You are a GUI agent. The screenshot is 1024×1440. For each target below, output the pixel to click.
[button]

--

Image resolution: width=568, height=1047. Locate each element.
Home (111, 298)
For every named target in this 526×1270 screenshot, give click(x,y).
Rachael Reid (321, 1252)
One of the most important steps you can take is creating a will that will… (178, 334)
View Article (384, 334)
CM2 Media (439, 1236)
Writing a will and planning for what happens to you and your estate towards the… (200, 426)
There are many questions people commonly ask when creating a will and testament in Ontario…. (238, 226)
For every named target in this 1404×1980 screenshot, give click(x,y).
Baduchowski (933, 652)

---

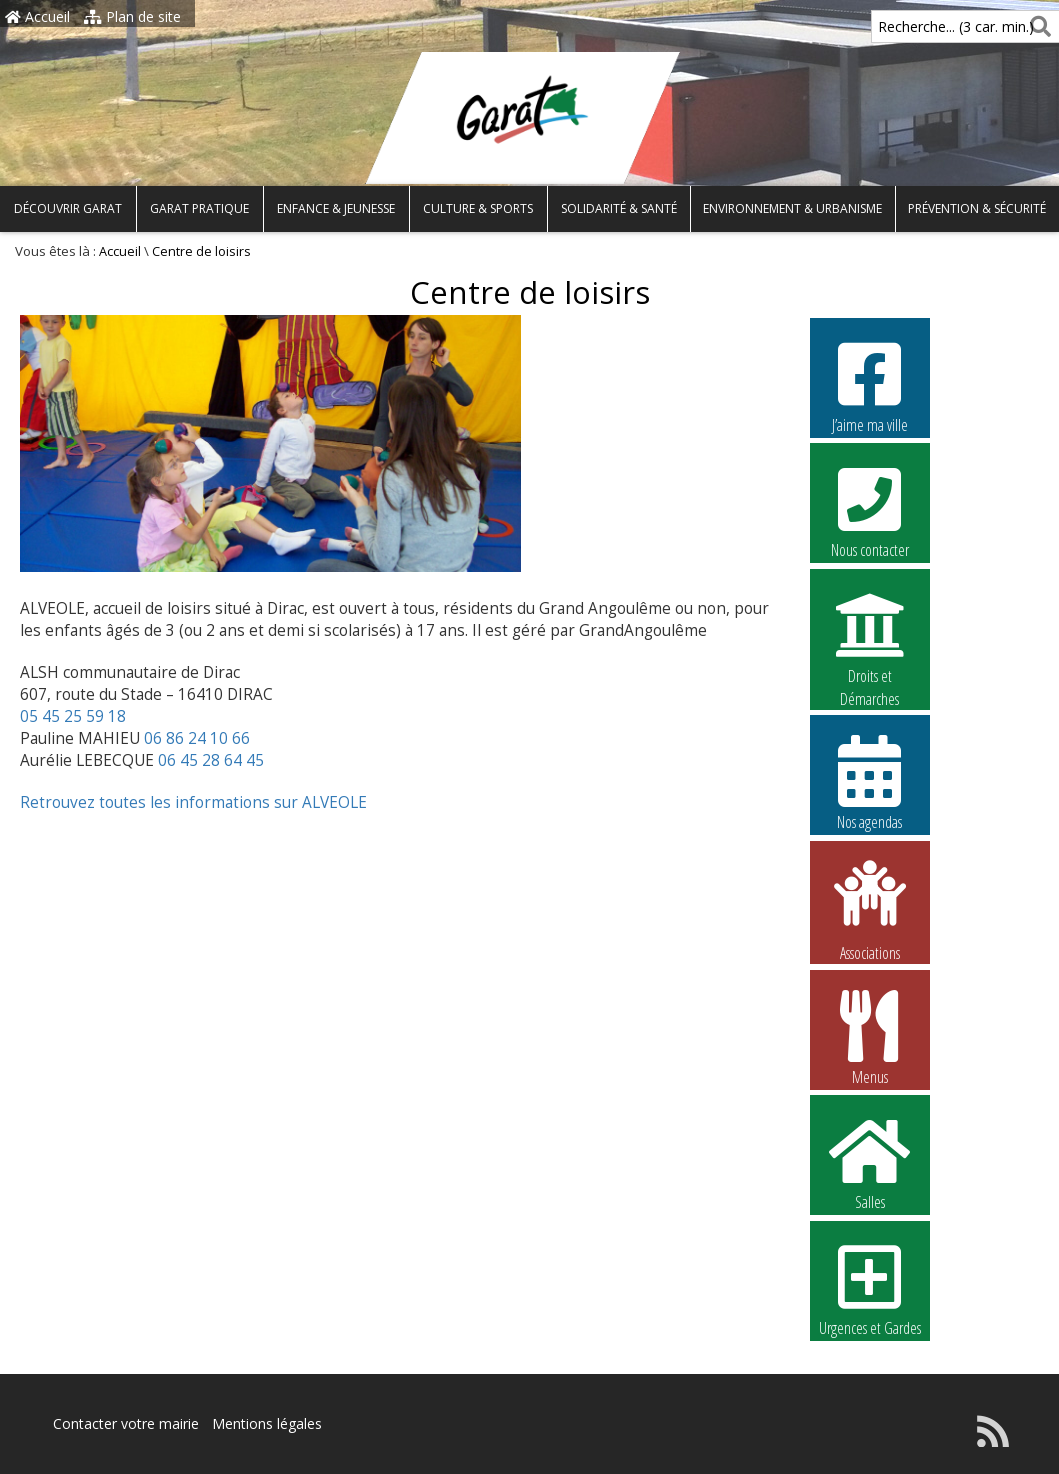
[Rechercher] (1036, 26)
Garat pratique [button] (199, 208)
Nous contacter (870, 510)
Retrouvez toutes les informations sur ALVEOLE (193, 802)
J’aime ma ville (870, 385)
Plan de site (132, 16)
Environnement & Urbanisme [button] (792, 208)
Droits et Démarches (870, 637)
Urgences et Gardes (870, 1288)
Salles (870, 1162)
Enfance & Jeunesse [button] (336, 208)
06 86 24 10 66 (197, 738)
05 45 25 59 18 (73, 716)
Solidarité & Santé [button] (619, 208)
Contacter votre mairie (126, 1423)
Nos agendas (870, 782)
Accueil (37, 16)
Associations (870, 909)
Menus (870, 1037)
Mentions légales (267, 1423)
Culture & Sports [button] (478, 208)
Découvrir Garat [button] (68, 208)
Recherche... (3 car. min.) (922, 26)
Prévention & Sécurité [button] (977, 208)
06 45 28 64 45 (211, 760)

§ **EXERCISE INSTRUCTIONS**: Edit the records starting with the line that contains "Recherche... (3 car. min.) (922, 26)" and going on through the line that contains "06 45 28 64 45 (211, 760)". Give back only those lines, with "Prévention" changed to "Protection" and everything else left the same.

§ **RIGHT ANSWER**:
Recherche... (3 car. min.) (922, 26)
Protection & Sécurité [button] (977, 208)
06 45 28 64 45 (211, 760)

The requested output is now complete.